Secure messaging is a vibrant and rapidly developing field, and the multitude of messaging apps is echoing the variety of user behaviour and risk assessment practices. In fact, users perceive themselves not as a single identity, but as a set of “profiles” or “personas”: daughter, journalist, lover, activist, colleague… Every role, according to users, may require a specific digital self-care or a specific set of tools. These different personas imply a specific online behaviour pattern, thus creating what one of our interviewees has called “security by compartmentalization.”
Users use different messaging apps for different groups of contacts, according to the perceived level of risk. Even some of our high-risk interviewees reported that they use WhatsApp or Facebook Messenger for work and family relations, while preferring PGP-encrypted email, Signal, or Privnote for activist-related contacts. Some prefer to move all their communications to a single application, but say that they have a hard time convincing relatives to change their online behaviour (what we have called the “digital migration problem”) or face compatibility problems (for example, older phones cannot run Signal).
Consequently, when applied to digital security, risk is a relational and socially defined concept, highly dependend on the user’s social graphs and communication context. A high-risk user from Ukraine, involved in a collective for support of political prisoners, explained:
My risk is always connected to the risk of other people. I do not want to use my mobile phone to connect to my activist account, as it will be possible to connect the two. And even if I think that I have not done anything, other people have reasons to hide themselves. And finally, I never know when someone is coming after me. Predicting the future is not wise. Khodorkovsky, just before his arrest, also said that no one was interested in him.

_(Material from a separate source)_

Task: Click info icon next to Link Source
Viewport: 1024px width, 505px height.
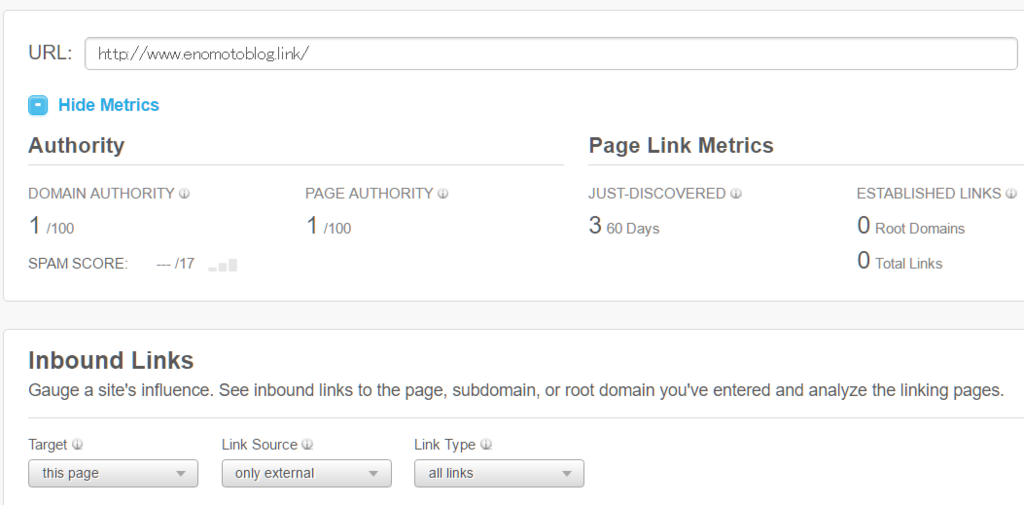Action: pos(307,445)
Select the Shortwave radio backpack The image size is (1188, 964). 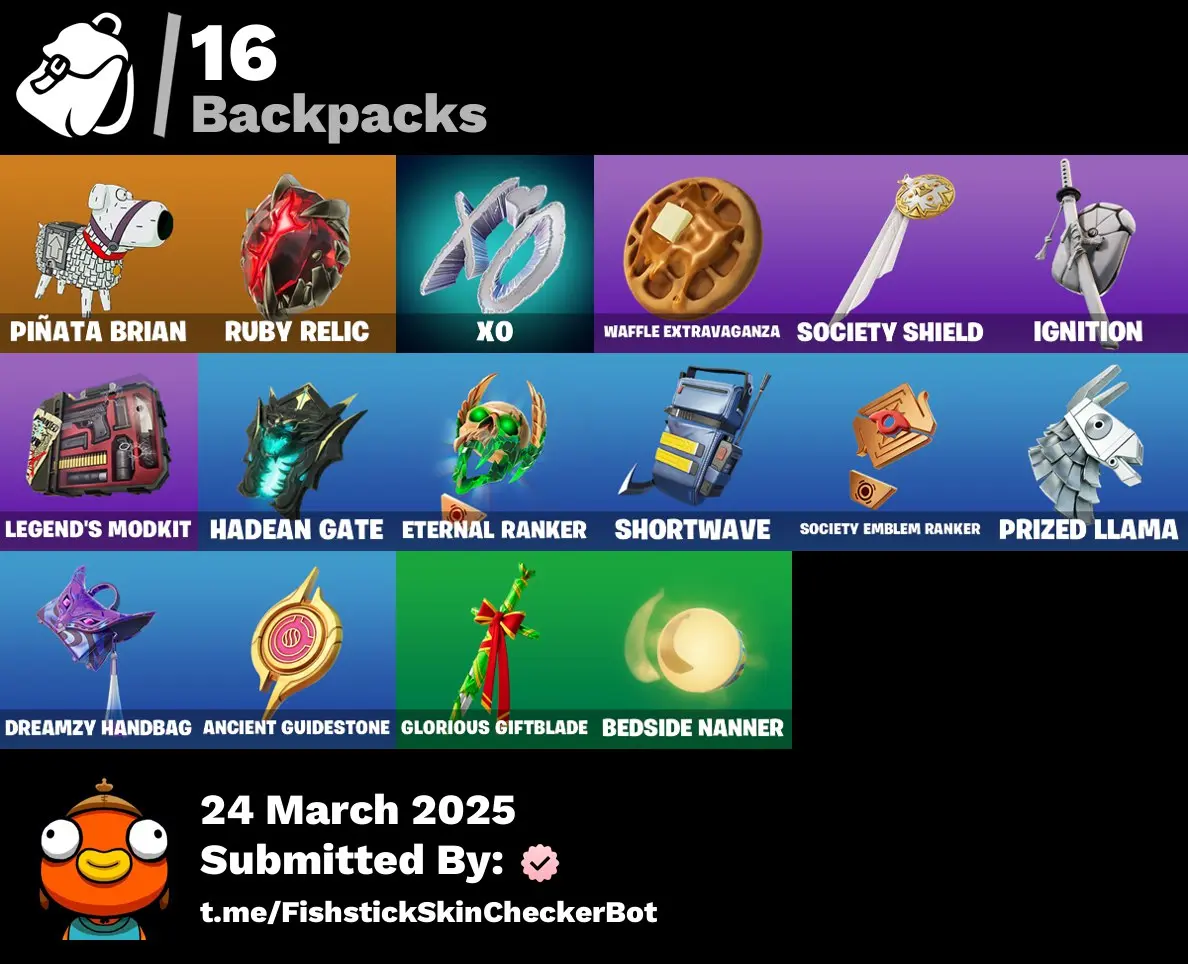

In this sense, the difference between low-risk and high-risk users is very context-dependent, and always shifting: a low-risk person in contact with a high-risk one has to heighten his or her level of security and may him/herself become high-risk. As a user from Austria, a festival organizer self-identifying as a low-risk person, put it:
I work on a festival which is all about generating outreach. And I adapt to the people I invite or strategize projects with. So the risk of my communication is related to the risk the people take I am talking to. So for example with [X], [Y] or others I always encrypt everything of course and I also always check if a guest I am inviting has a public key on a keyserver so I start communication encrypted [...] Enemy? Lots of my guest speakers have serious enemies; so I again adapt to that.
This compartmentalization approach to security also results in some hardware-based user bricolages or tinkering, from the more popular “dual-boot” (combining an “activist” and a “normal” OS on the same machine) to more sophisticated hidden containers or hidden operational systems. This user behaviour and user-driven practices of “security by compartmentalization” have recently been incorporated by design in a project named Qubes, an operational system based on a multitude of virtual machines creating isolated working environments that let users coordinate and manage different “parts” of their online identities that may require different security levels and needs.
However, risks and threat models are also evolving over time. Not only are they dependent on users’ relational networks, but also on the supposed reactions and behaviour of “the adversary.” Thus, for this high-risk and high-knowledge user from Greece, it is important to constantly reinvent everyday security practices:
According to the act or what I do I have a specific OPSEC. I remember the main steps by heart, though I don't use the same practices every time as once used a specific methodology then it's burned. Depending on the place I try to masquerade to the common practices of this area rather than blindly improvise. The adversary is always learning from me and from trusted people or friends that are not careful enough.
Not only the distinction between high-risk and low-risk should be questioned, but also the definition of sensitive and insensitive data. Religion, moral values, gender become important parameters that influence the definition of what “sensitive information” is. For example, our interviews with users from the Middle East show that one of the most important “adversaries” from whom Muslim women have to hide is their own partner or another family member. As one of our interviewees, a 27-year-old Iranian woman, explained, photos of a non-religious wedding can become as sensitive as political critique and can bring the person sharing them to a high-risk level. Thus, it is not the type of information itself that defines high-risk, but the user’s broader context; threat models and risk levels appear to be gender- and culture-dependent.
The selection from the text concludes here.